Ter ou ser

Ser ou não ter, ou ter e ser, eis a questão. Não se faz necessário ler três linhas de qualquer obra sociológica – ou algum escrito do sociólogo(?)Fernando Henrique Cardoso – e nem ocupar “Tico e Teco” em sua totalidade, para perceber que o capitalismo acirrou os ânimos entre os dois lobos que nos habitam. Diz o velho índio ao seu neto, que a vitória será daquele que for mais e melhor alimentado.

É notória a “pressão” para matarmos o SER de completa inanição, não supri-lo suficiente para reagir às vigorosas e contundentes investidas do TER. Logo cedinho um anúcio afirma que sua Smart TV LED 40″, Full HD, com Conversor Digital, 2 HDMI, 2 USB, Wi-Fi e o diabo a quatro, não serve mais para assistir o Neymar e os outros 10 coadjuvantes da seleção brasileira na Copa da Rússia, melhor mesmo é a LED 60″, Full HD, K4, com Conversor Digital, 2 HDMI, 2 USB Wi-Fi e o diabo a quatro; aquele Nike comprado ontem, também ficou obsoleto, já não lhe calça bem os pés, bom mesmo é o novo modelo com a logo da Copa; a camiseta da seleção da Copa do Penta, a qual você credita sorte, esqueça. Sorte mesmo, só com a “nova” do Tite; a surrada cueca de copinho, usada somente em dias de jogos do escrete de ouro, jogue-a fora, pois, a melhor mesmo é aquela marca que o Neymar costuma mostrar nas transmissões dos jogos, viu? Não basta SER torcedor, tem que TER produtos verde e amarelo. Difícil resistir, não?

O bombardeio é intenso, preciso e permanente contra o coitado e debilitado SER. Nesta seara muitos confundem TER com SER e vice versa.

Em um documentário sobre Nina Simone, onde com todo sucesso, cumprindo seu sonho – ou parte dele – de cantar no Carnegie Hall, em Nova Iorque, palco sagrado aos maiores, ela fala de sua frustração, pois diz TER se preparada para SER a primeira negra pianista clássica dos Estados Unidos a tocar ali, no entanto pisou como a maior cantora de jazz e blues: “Sim, estou no Carnegie Hall, finalmente, mas não estou tocando Bach”, disse, respondendo aos seus pais. Cada vez mais fico convicto que o TER e o SER, trilham diferentes rotas.

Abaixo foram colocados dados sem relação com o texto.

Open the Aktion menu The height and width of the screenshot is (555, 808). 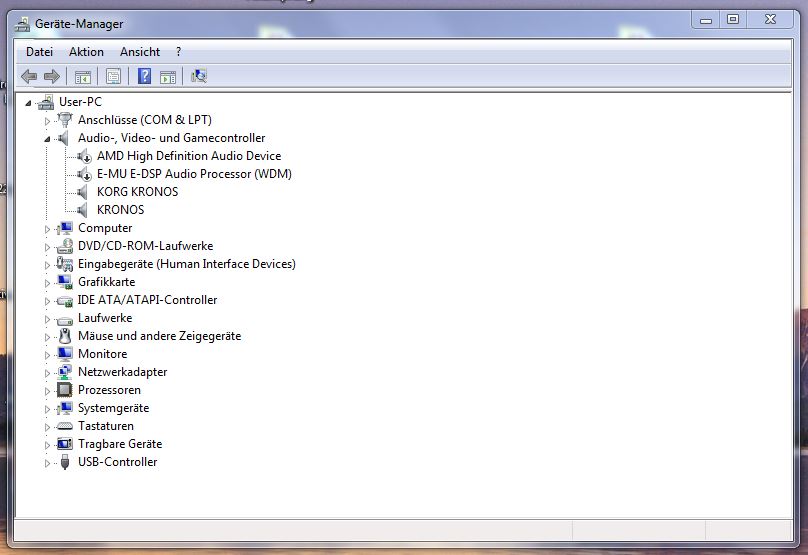86,52
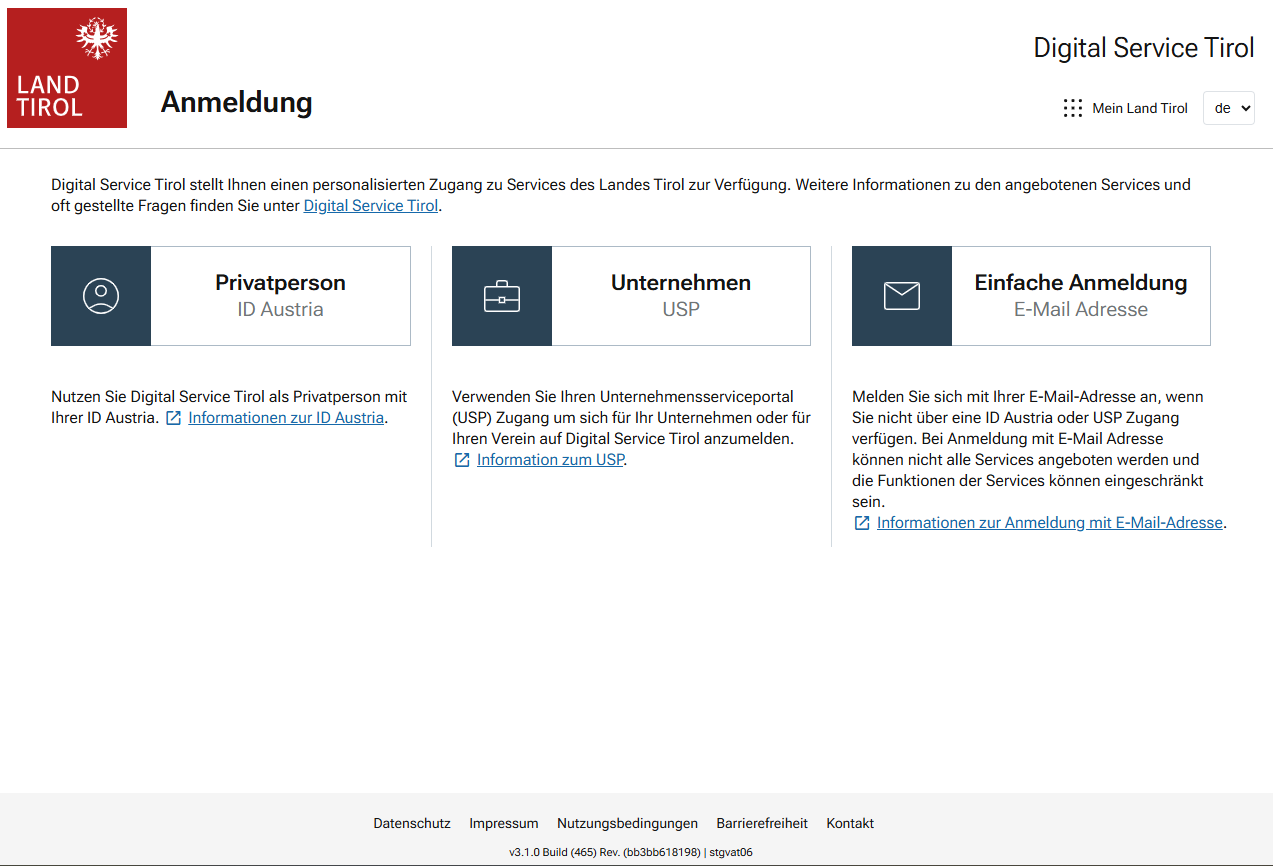Viewport: 1273px width, 866px height.
Task: Open Informationen zur Anmeldung mit E-Mail-Adresse
Action: (x=1049, y=523)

O TER sucesso geralmente é depositado aos espaços que você galga, e até os números em sua conta bancária e, SER realizado só farta a alma e o coração.

Para um matuto, vindo lá do sertão de Angicos, dentro das devidas proporções, tive uma carreira profissional de sucesso, passei por todos os grandes veículos de comunicação do meu estado, fora dele e até com convites para outros países, de certa forma, me sentia realizado também, entretanto, parece que faltava algo, pôr a rolha, o carimbo. Ontem, recebi um pedido para fazer duas caricaturas que me comoveu. Valentina, uma bela criança de 10 anos, – prima de Maria -, juntamente com a amiga Lorrany, fazem o programa Conexão Kids na TV, no canal Brisanet (Tv cabo Mossoró, canal 172) com conteúdo gerados pelas duas e dentre outros cartunistas, me escolheram para tal empreitada.

Disse a mim a mesmo, que era isso que faltava para eu gritar aos quatro ventos SER um cartunista realizado, pois, se meu trabalho consegue atenção, respeito e admiração de crianças é porque certamente, valeu a pena e ainda podemos contrariar e combater o TER e, apenas, SERmos. São crianças assim, que SERão a diferença neste mundo do TER.

Ah! A foto acima é da minha neta Aléssia e seu desenho, que dá sinais de pisar nas pegadas do avô. Sim, sou cartunista!